Análise técnica: limites e oportunidades
1.
Gasto com pessoal: A Lei de Responsabilidade Fiscal (LRF) limita os gastos com pessoal
para evitar desequilíbrios orçamentários. Segundo estudo da CNM, o limite
máximo é 54% da Receita Corrente Líquida (RCL) para o Executivo municipal,
sendo que 95% desse teto (≈ 51,3%) já é considerado “prudencial”. percentual de
39,6% que Uberaba registra no âmbito da SMS parece confortável, mas é
importante observar a soma com outras áreas municipais, pois eventual
extrapolação pode comprometer reajustes, novas contratações ou reestruturações.
2.
Baixo investimento: O percentual de apenas 2,08% voltado a investimentos revela que os
próximos anos serão desafiadores se infraestrutura e modernização forem
deixadas de lado.

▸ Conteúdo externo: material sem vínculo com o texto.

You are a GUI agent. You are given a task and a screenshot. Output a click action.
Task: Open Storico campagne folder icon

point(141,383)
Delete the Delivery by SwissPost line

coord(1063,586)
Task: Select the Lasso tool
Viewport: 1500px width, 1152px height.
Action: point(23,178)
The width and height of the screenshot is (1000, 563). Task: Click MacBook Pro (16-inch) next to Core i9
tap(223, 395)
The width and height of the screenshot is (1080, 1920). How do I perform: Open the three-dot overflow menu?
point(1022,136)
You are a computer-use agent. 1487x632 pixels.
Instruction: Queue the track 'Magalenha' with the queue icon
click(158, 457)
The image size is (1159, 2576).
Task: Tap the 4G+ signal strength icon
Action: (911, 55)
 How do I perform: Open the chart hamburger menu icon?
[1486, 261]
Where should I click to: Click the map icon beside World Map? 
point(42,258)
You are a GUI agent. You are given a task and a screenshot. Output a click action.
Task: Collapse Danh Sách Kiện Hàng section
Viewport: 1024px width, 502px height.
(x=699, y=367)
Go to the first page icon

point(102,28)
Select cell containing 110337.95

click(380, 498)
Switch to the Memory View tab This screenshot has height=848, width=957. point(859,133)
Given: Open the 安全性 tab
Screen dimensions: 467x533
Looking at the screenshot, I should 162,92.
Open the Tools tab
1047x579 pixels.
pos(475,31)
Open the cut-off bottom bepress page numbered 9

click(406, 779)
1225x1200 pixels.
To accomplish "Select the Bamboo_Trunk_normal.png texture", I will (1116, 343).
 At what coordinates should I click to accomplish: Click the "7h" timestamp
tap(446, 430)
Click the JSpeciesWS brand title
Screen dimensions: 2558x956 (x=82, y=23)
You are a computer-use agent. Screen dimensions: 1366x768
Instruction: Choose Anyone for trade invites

Sem ampliação da rede ou atualização tecnológica, o fluxo
assistencial poderá saturar.
3.
Dependência da arrecadação
municipal: Contrapartidas elevadas oneram o orçamento
da prefeitura, limitando a flexibilidade fiscal para outras áreas prioritárias
(educação, saneamento etc.).
4.
Gestão da demanda e
previsibilidade: A capacidade de projeção de fluxos de
consultas e exames precisa ser fortalecida. O modelo de mutirões, embora útil,
não substitui investimentos contínuos e estrutura permanente.
5.
Transparência e controle
social: cumprindo a Lei Complementar 141/2012, é
obrigatório prestar contas com relatórios detalhados e participação do conselho
de saúde. Em Uberaba, a audiência pública e a divulgação do relatório no Portal
da Transparência são práticas que fortalecem a legitimidade da gestão.
A prestação
de contas da SMS demonstra avanços no controle das filas e na execução
orçamentária, mas evidencia fragilidades estruturais que não podem ser
ignoradas. O equilíbrio entre custeio e investimento é o calcanhar de Aquiles
de muitas secretarias municipais de saúde. Uberaba precisa consolidar
estratégias de médio prazo: fortalecer a atenção primária, descentralizar
ofertas de exames, modernizar infraestrutura e buscar novas fontes de receita
federativa e estadual.
Somente com
visão de futuro e comprometimento técnico será possível transformar os números
atuais em serviços de saúde sustentáveis e dignos.